Saved data entries:
"""

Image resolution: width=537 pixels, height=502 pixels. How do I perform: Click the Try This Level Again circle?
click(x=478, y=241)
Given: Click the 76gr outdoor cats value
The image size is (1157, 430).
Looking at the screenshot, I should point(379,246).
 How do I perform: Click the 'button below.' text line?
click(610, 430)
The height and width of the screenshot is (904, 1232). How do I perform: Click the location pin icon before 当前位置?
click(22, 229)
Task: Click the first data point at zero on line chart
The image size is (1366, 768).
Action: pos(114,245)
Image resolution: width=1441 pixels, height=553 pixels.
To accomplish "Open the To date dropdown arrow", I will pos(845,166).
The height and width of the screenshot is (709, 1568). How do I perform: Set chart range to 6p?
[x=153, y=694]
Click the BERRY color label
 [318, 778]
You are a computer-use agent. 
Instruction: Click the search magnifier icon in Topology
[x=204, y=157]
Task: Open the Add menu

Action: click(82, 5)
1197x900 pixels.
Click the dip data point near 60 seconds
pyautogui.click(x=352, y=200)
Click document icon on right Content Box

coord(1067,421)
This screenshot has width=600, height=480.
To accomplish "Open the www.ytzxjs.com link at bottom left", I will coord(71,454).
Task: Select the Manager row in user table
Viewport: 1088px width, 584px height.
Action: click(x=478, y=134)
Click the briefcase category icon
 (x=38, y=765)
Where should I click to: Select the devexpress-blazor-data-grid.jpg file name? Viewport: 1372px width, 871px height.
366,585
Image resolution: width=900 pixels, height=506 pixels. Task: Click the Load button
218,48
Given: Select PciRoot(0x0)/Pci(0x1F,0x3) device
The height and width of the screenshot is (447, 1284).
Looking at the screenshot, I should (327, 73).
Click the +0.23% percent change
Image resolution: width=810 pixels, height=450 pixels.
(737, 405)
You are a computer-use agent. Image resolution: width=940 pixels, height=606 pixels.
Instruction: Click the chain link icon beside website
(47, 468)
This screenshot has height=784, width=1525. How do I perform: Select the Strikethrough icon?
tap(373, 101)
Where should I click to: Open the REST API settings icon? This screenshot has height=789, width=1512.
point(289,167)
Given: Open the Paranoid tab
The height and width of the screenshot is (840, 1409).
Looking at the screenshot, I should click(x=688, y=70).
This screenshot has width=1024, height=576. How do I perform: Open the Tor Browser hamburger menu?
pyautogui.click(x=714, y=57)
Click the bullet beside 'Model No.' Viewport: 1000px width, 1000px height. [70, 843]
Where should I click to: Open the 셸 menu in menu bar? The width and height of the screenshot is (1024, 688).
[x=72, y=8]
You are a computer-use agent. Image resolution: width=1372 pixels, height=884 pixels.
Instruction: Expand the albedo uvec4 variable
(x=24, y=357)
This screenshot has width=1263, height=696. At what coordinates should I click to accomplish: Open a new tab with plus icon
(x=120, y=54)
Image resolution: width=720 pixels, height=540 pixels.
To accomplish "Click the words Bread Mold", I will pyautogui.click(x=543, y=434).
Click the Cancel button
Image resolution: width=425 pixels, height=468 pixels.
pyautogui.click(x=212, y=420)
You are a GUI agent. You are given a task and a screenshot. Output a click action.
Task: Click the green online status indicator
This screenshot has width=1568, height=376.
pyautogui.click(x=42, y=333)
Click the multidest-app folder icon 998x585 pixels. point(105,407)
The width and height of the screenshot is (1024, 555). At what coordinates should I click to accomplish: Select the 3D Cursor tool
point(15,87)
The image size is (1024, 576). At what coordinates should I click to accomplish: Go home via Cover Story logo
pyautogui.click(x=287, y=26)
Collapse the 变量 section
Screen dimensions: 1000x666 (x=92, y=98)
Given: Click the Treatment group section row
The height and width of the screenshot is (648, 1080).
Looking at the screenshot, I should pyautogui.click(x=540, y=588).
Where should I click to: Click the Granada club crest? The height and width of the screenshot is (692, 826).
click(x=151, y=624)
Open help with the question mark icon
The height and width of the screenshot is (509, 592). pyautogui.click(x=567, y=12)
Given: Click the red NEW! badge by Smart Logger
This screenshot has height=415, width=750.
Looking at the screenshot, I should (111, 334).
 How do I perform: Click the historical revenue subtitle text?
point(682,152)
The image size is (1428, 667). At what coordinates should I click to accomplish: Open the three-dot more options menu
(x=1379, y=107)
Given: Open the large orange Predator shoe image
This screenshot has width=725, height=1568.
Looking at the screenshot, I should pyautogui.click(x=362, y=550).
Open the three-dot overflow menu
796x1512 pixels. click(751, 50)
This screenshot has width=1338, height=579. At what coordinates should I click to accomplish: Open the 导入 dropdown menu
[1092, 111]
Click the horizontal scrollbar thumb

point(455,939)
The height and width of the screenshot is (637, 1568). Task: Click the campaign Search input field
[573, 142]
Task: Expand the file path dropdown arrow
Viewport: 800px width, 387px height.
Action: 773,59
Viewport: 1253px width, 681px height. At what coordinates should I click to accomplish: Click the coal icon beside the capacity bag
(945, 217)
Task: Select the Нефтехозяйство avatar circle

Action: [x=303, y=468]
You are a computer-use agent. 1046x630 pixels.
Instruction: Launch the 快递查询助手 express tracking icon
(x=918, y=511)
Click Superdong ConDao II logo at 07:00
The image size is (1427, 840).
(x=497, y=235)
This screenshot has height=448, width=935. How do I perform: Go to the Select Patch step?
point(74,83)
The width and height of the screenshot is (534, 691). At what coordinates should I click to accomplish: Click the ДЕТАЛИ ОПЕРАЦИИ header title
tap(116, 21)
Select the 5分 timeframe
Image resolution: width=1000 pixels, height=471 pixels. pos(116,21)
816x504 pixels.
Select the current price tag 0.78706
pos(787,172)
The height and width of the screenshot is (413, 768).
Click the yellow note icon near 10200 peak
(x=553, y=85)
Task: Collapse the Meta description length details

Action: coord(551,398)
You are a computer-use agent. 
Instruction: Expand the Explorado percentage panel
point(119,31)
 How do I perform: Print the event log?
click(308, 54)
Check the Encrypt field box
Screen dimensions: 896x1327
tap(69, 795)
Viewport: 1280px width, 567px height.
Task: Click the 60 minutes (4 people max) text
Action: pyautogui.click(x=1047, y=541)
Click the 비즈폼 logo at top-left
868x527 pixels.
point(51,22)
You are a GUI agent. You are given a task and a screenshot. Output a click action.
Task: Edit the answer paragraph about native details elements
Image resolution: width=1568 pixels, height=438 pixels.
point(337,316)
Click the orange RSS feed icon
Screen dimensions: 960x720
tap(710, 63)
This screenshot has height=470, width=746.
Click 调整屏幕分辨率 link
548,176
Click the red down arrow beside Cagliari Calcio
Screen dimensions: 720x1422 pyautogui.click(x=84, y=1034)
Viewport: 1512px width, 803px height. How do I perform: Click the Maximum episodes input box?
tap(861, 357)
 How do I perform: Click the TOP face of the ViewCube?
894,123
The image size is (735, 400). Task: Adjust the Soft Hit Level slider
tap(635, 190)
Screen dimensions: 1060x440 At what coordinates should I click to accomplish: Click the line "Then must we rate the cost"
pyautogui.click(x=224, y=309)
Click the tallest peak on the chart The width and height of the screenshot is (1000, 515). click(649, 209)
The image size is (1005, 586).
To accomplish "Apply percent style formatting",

"""

What you will do: Report how many lines in the data include the word "computer", and give nothing but the count.

Solution to this problem: 5